◆ Dataset entries ◆
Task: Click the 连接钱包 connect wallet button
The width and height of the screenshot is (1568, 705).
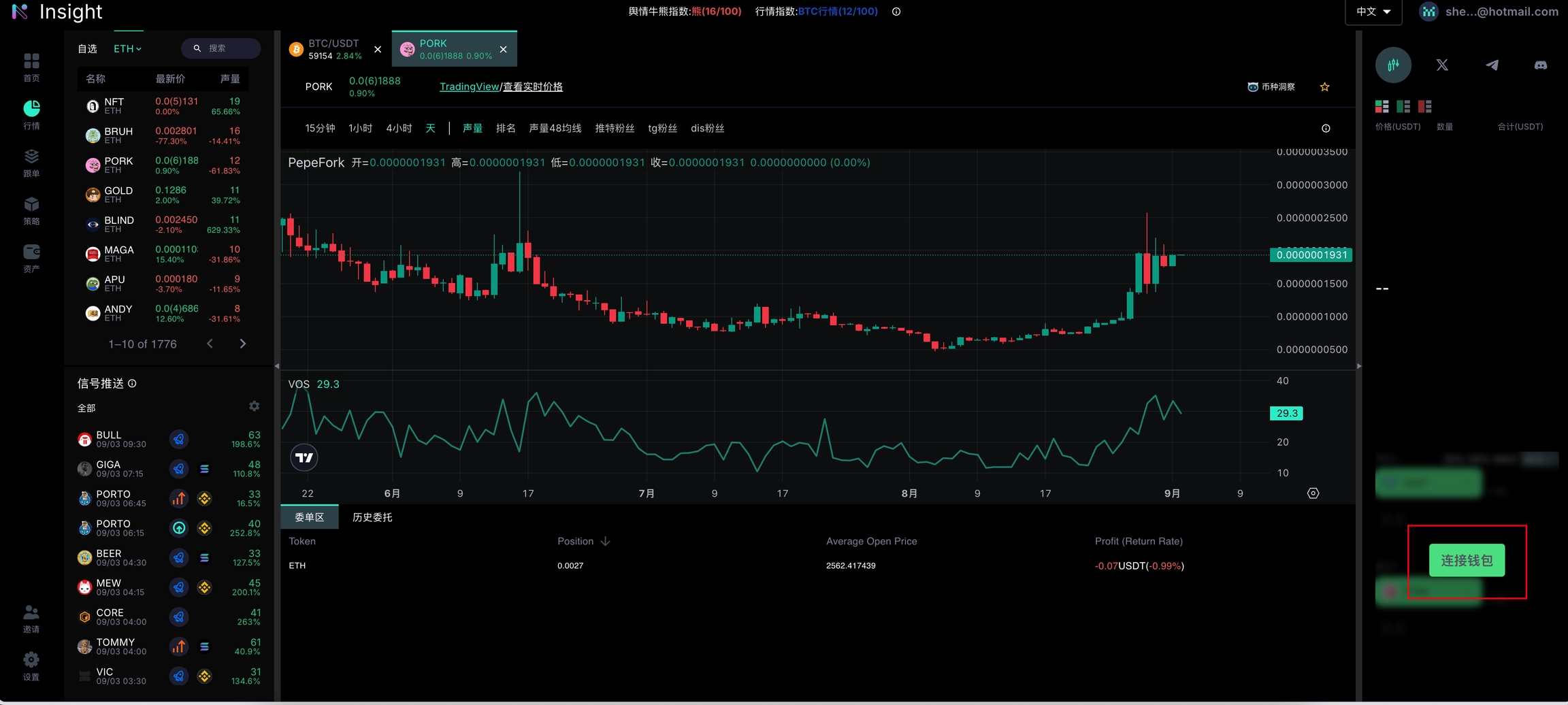Action: 1467,561
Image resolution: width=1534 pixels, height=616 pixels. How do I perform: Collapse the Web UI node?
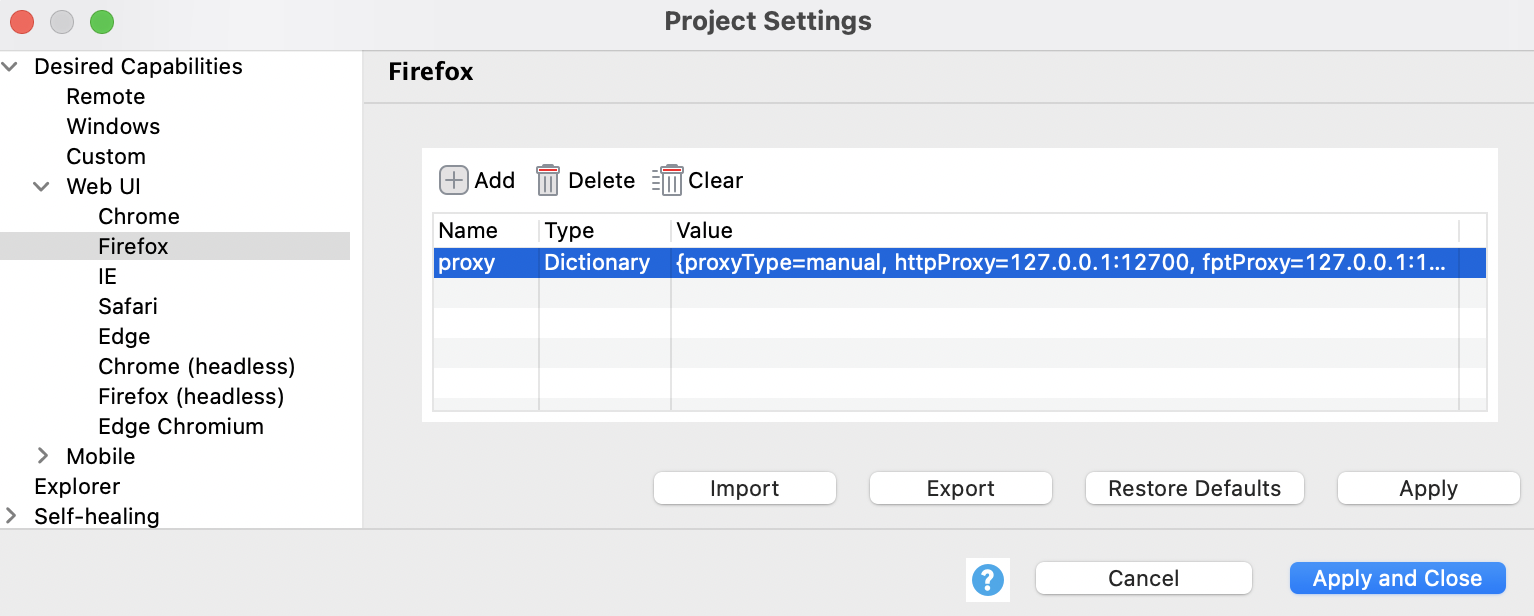coord(41,186)
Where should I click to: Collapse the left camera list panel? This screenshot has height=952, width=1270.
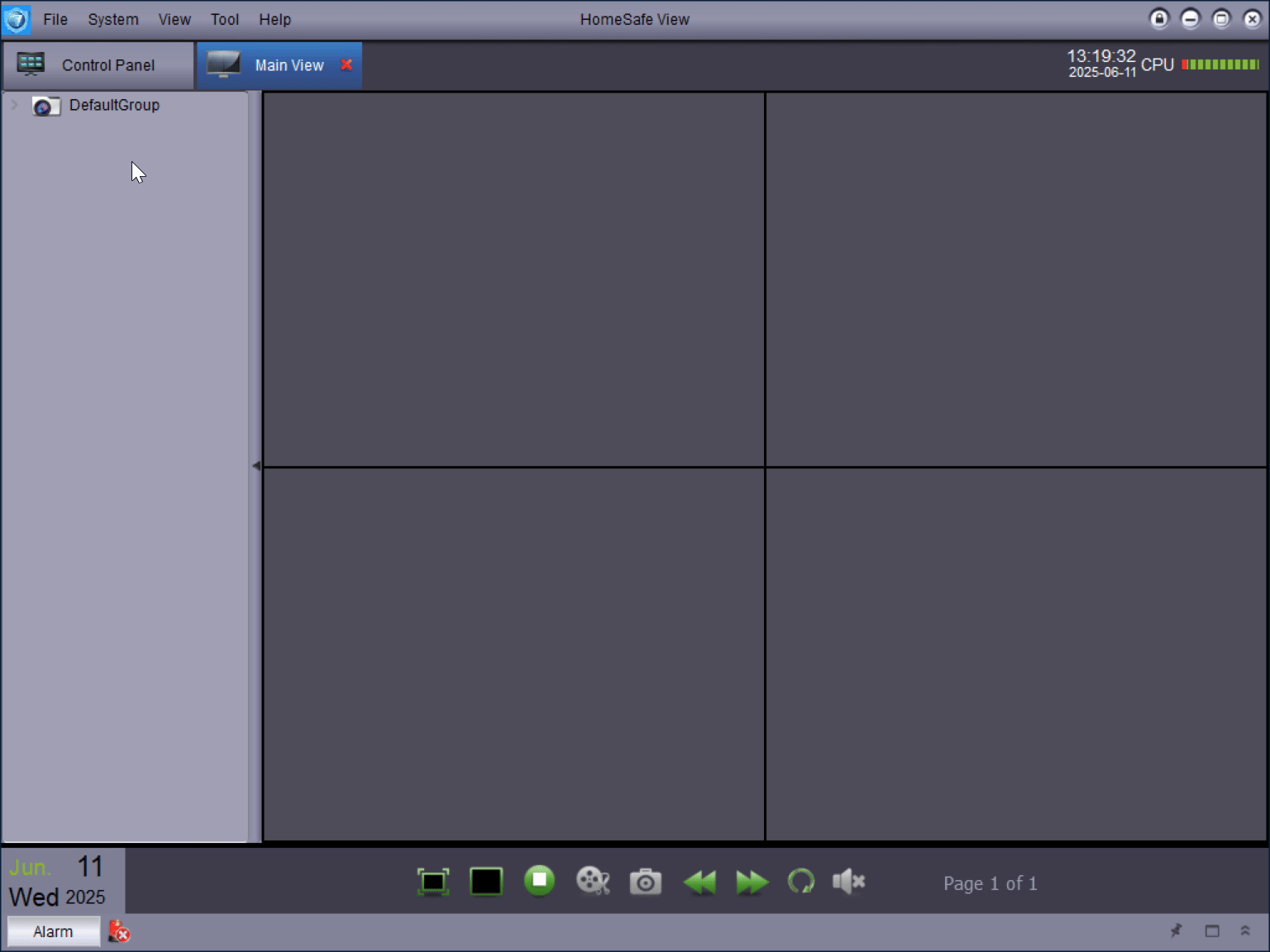click(x=255, y=466)
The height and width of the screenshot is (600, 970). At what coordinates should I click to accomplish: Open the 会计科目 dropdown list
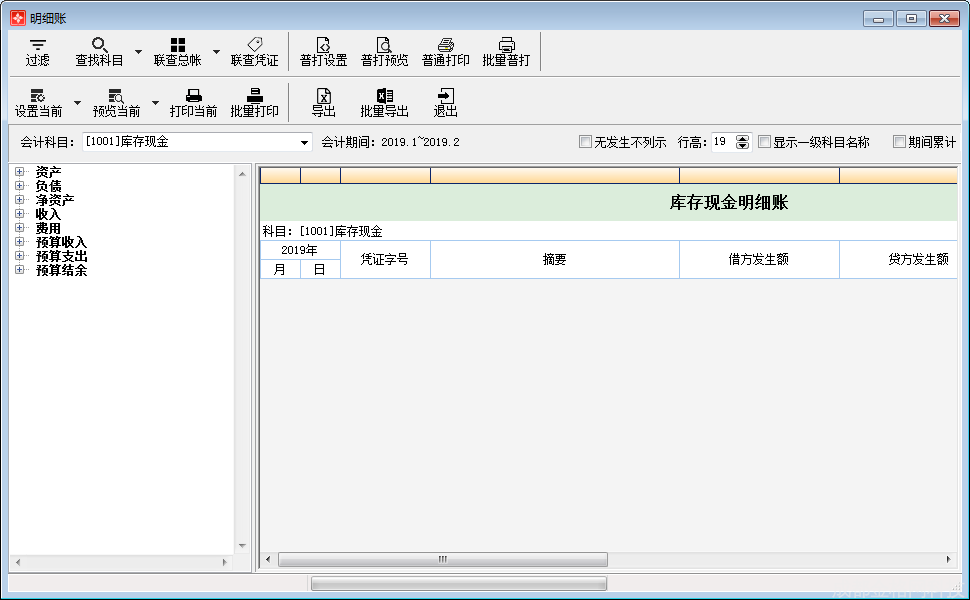(x=305, y=143)
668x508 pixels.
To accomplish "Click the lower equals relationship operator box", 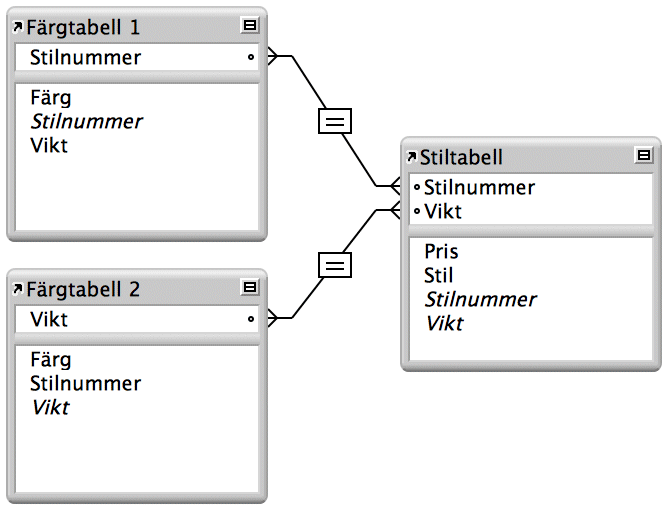I will click(x=335, y=265).
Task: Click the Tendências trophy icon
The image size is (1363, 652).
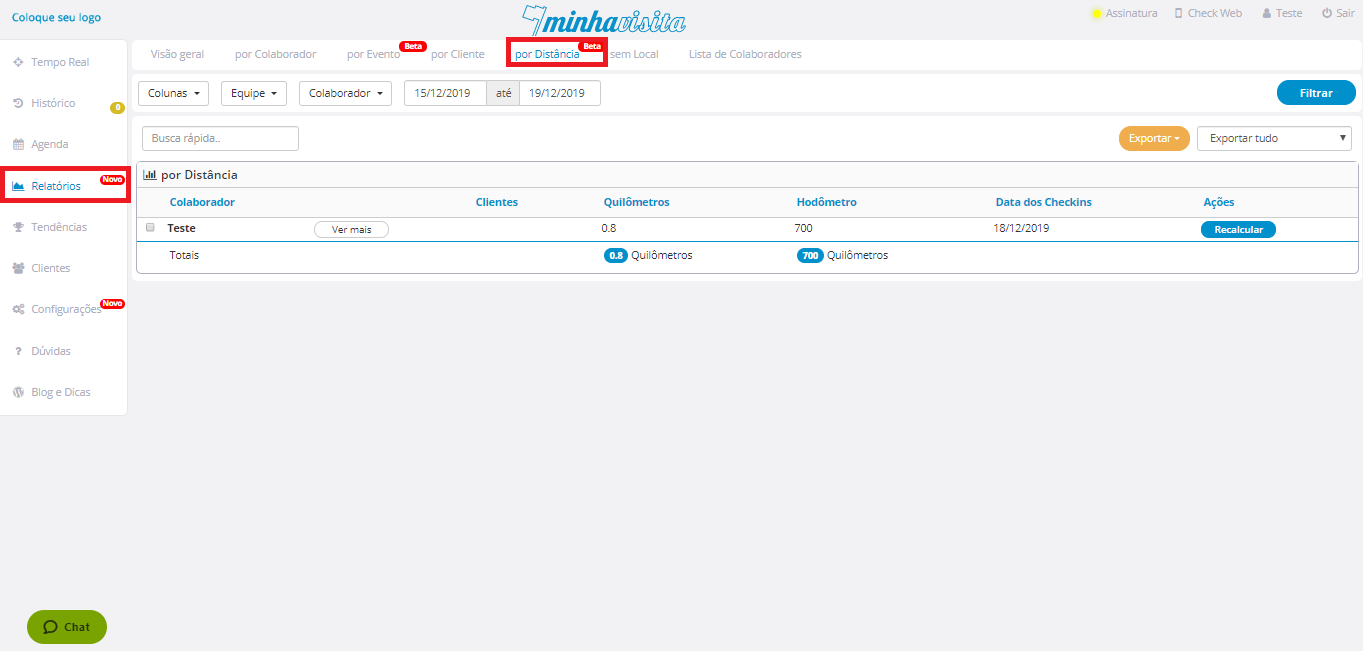Action: click(18, 227)
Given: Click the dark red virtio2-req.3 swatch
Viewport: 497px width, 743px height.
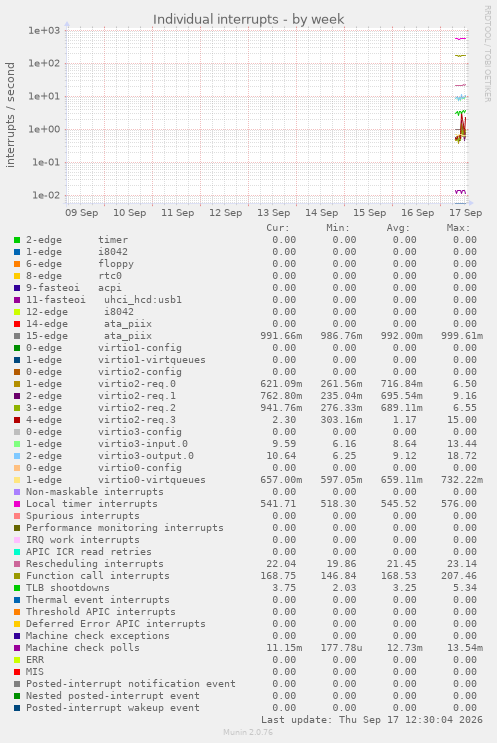Looking at the screenshot, I should click(x=17, y=420).
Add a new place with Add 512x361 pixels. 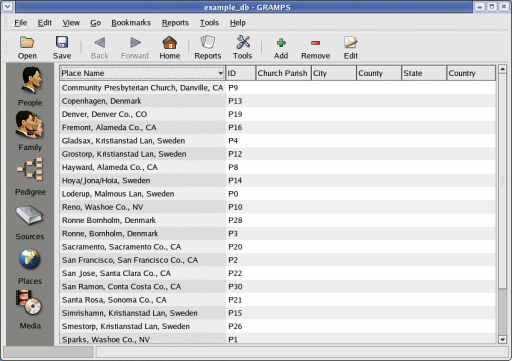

◆ What this task involves ◆
Reproduce, with no pictures, the lines from the one containing "Viewport: 497px width, 743px height." to the end of the records above, exactly and inclusively.

◆ Reply to the task ◆
Viewport: 497px width, 743px height.
Looking at the screenshot, I should click(x=17, y=420).
Add a new place with Add 512x361 pixels. 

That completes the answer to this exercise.